Interest has always been high, but we need more. The level of investment is still a drop in the ocean compared to the deficit. The challenge is to find bankable projects, as investors are not just interested in names and titles. Investors should look at projects with a solid business case, with understood risks. These projects need to have gone through a proper procurement process, in line with the regulatory environment in the country for PPPs. We are open for business, but we need significantly more effort to ensure there is a constant flow of bankable projects into the market to attract more investment. We still have our challenges with roads, healthcare, water, and airports across all sectors. There is a nexus between infrastructure, development, and prosperity, as no society can become economically buoyant without solid infrastructure. This is what the national master plan is all about. We need to spend USD3.1 trillion over the next 30 years to raise our stock of infrastructure to 70% of GDP. By definition, a 1% increase in one's spending on infrastructure stock results directly in a 1% increase in GDP. This is something that investors cannot take out of the country with them, unlike profit.
What is holding infrastructure back?
Projects do not become bankable by an act of God. Infrastructure normally goes through a number of phases, with detailed, sophisticated feasibility studies. You need significant human capital to do that. We do not have an abundance of this human capital. You also need project development funding. If one requires external consultants to help them prepare these projects, then that becomes expensive. You need patient capital, too, and it needs to be invested upfront. Moreover, there are also issues around political will.
What is ICRC doing to address these challenges?

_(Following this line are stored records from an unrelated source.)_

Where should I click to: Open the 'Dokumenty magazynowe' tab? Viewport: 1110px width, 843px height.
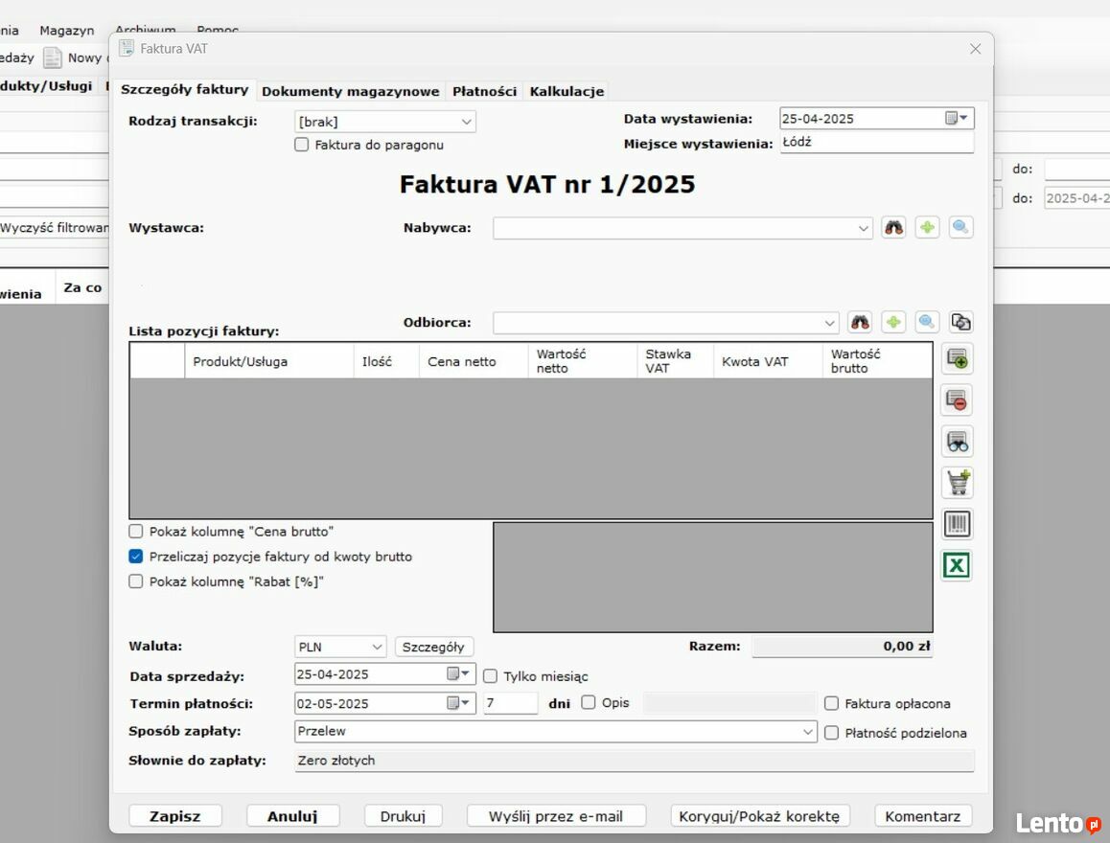point(350,91)
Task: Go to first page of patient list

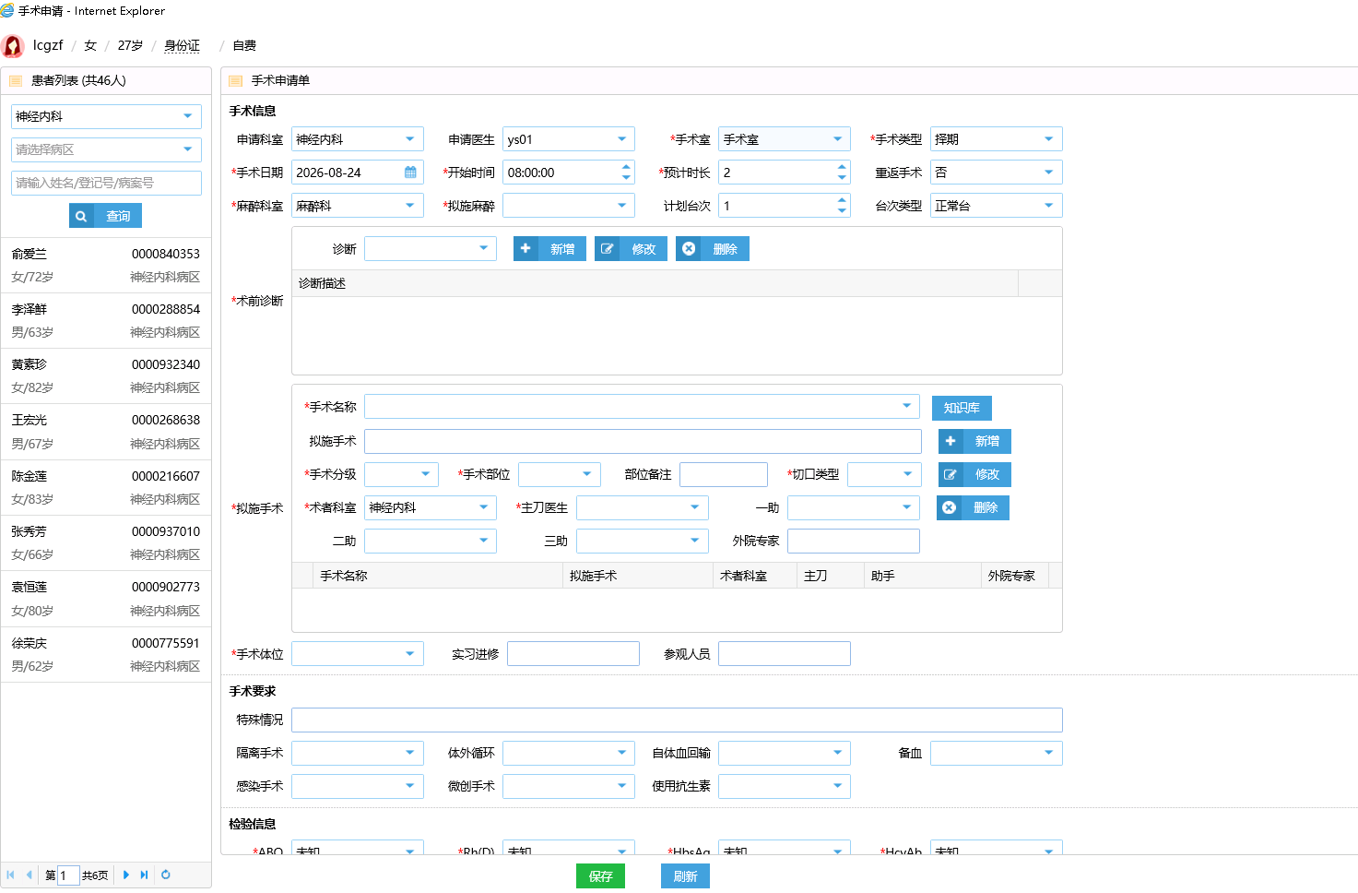Action: tap(10, 875)
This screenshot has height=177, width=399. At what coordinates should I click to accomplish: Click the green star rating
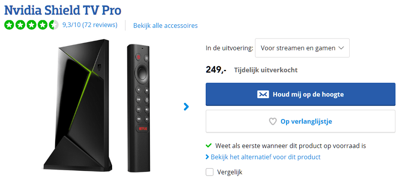pyautogui.click(x=31, y=25)
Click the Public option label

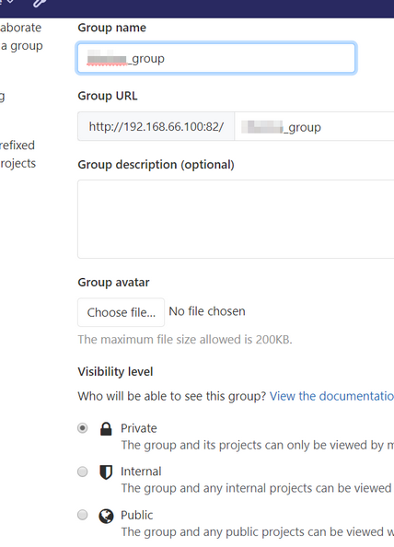[x=136, y=515]
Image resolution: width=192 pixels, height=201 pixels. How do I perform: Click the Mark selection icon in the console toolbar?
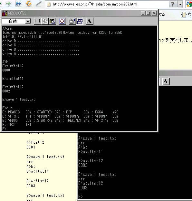pos(37,21)
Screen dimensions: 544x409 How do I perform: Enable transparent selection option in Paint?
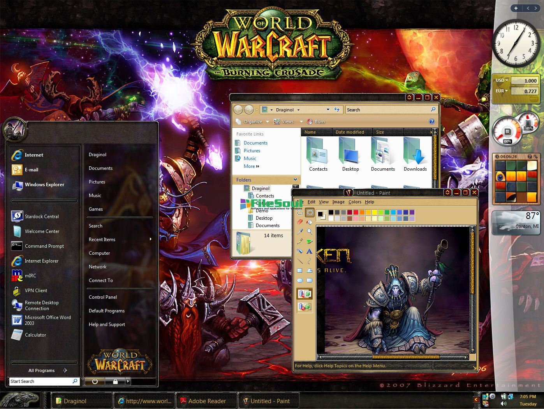[x=305, y=307]
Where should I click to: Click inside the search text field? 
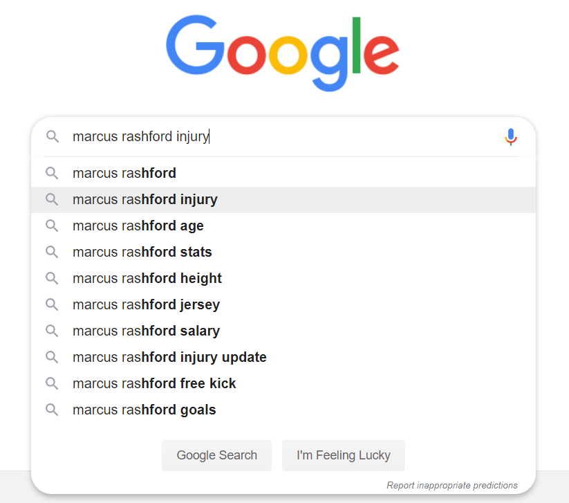283,136
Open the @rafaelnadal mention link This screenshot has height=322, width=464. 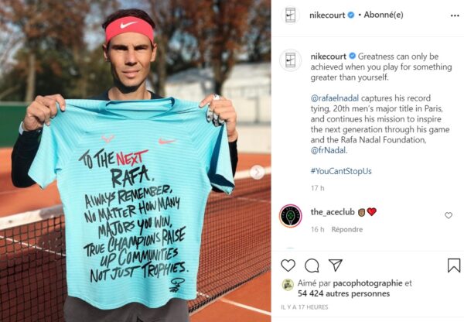334,98
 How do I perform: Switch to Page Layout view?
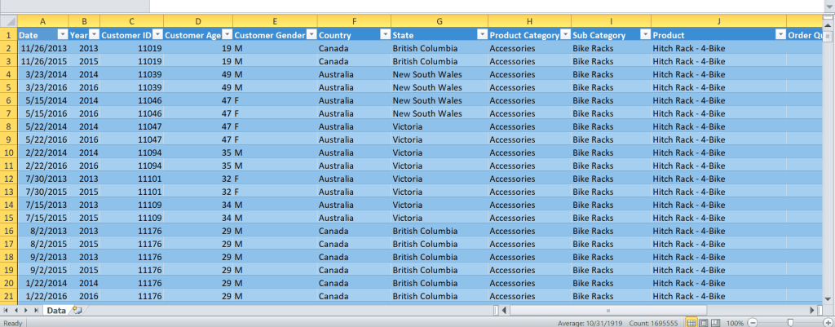[703, 323]
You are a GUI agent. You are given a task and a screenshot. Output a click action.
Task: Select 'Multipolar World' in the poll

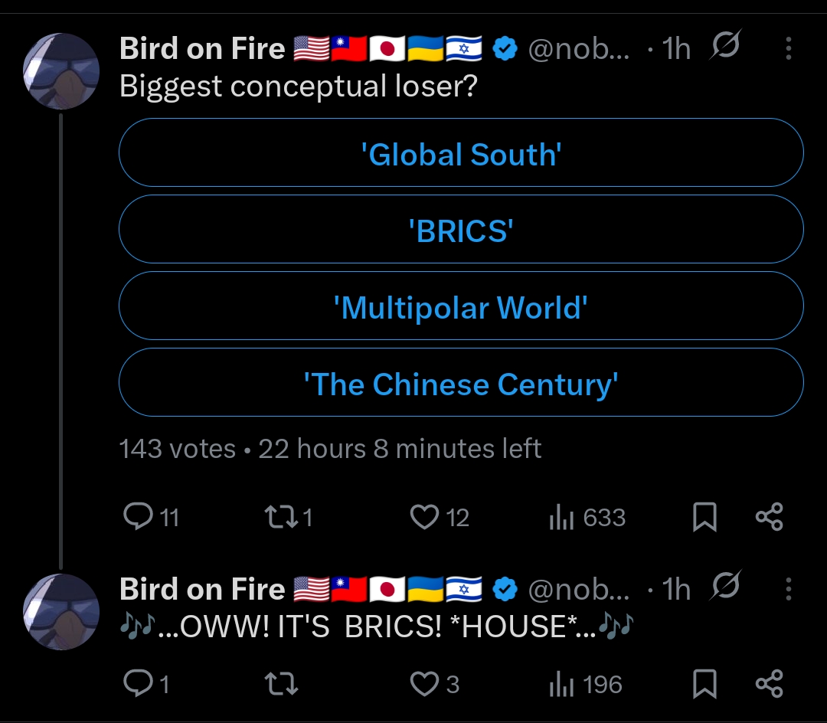tap(461, 307)
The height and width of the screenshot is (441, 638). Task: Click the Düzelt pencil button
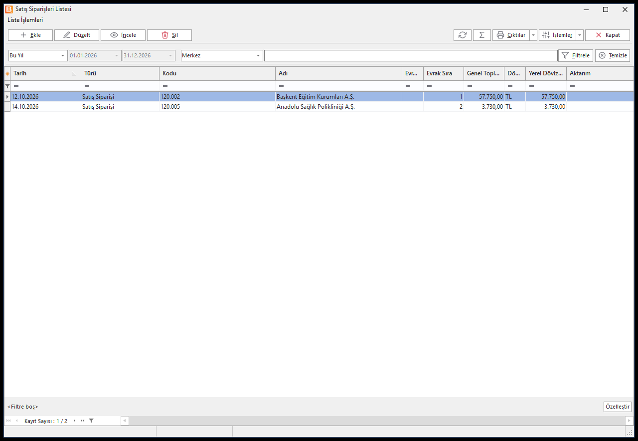77,35
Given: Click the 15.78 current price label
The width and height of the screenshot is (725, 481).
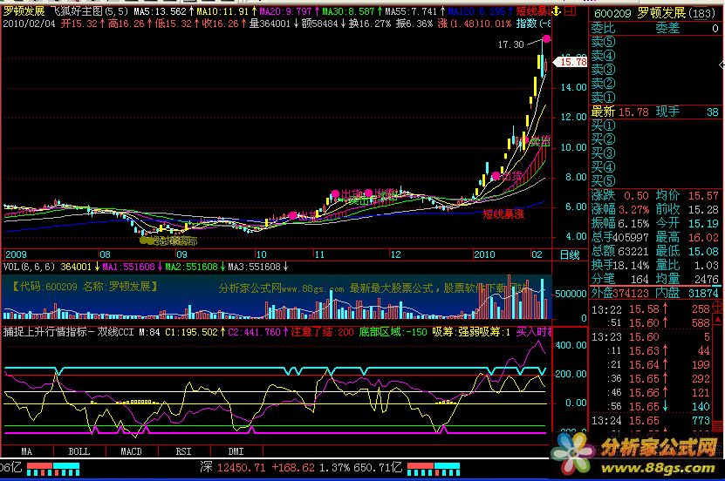Looking at the screenshot, I should (571, 62).
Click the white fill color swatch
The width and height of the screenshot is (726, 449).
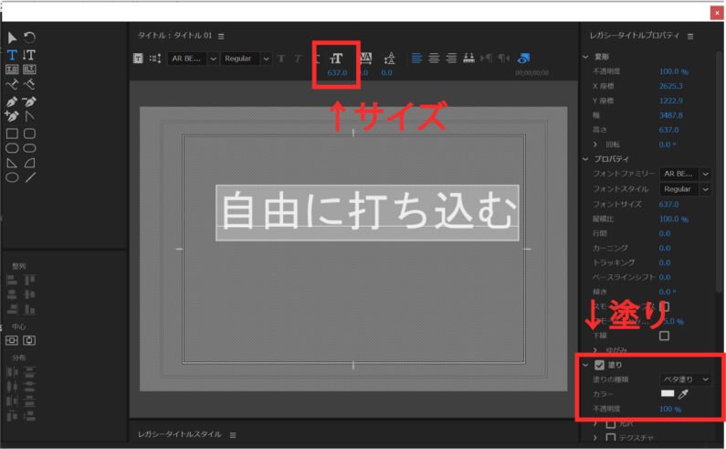click(668, 393)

We are working hard to ensure we create an ecosystem where there is development funding for these important projects. We are also about create the ICRC Academy. That will be an infrastructure academy that focuses on developing the human capital we need to take on these projects. In the UK, there is an Infrastructure Projects Authority in the cabinet and the Project Academy in Cambridge, where people learn how to develop projects. It is not something you study in university, as each project requires a multiplicity of skills. You need people who have the skills to be able to integrate and pull that together. There are a series of critical issues that play a crucial role. In Nigeria specifically, we have jurisdiction issues between the states and the federal government. There is a rivalry sometimes, particularly around land. If you want to expand the highway, then you have to get land from the states, for example. But these are challenges that are surmountable; India and China have shown it is possible. More importantly, we have let the deficit grow for too long, without doing anything. It will take time to prepare the feasibility, make the projects bankable, and go through a competitive procurement process. The process must be transparent and competitive, so that people will feel safe to bring their capital. All this takes time. What is important is the effort. Lekki Deep Water Port is a huge new investment. The Abuja-Kaduna Pipeline is also happening, and these will change the face of our country. We have 69 projects there ready and in place. About 138 projects are in the pre-contract stage.